▸ Work order: Could you transcribe exactly the lines from the one containing "Screen dimensions: 2149x992" through the last line of the records below, leaving out the pictures?

▸ Record set:
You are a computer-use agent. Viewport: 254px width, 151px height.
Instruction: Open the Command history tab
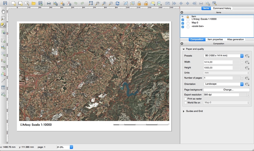tap(222, 8)
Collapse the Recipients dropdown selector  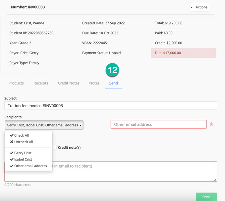(x=44, y=125)
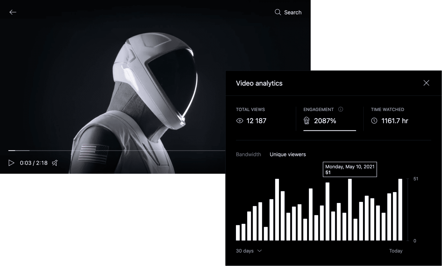The width and height of the screenshot is (442, 266).
Task: Click the last bar above Today
Action: [x=400, y=210]
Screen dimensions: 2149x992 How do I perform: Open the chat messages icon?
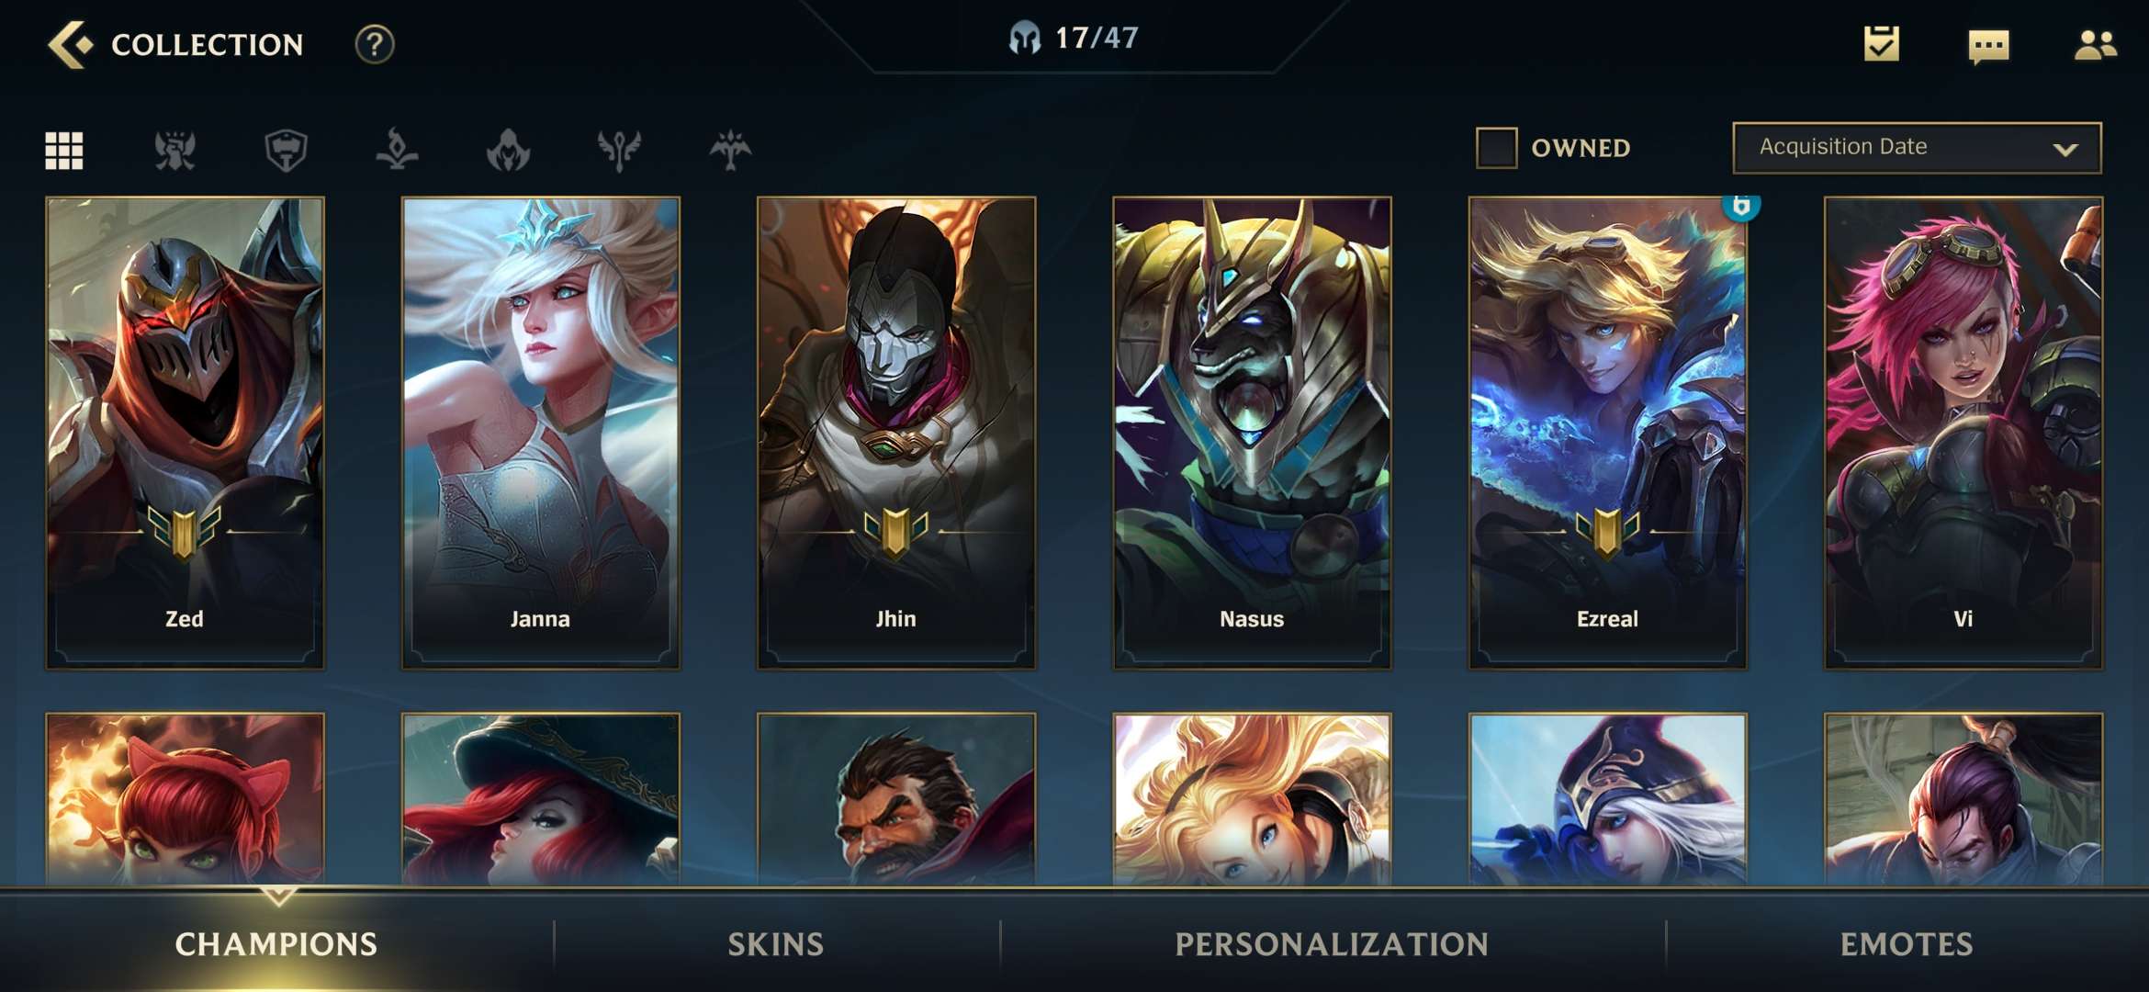pos(1988,45)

▸ Response to this task:
Screen dimensions: 2149x992 How do I perform: Open the chat messages icon?
pos(1988,45)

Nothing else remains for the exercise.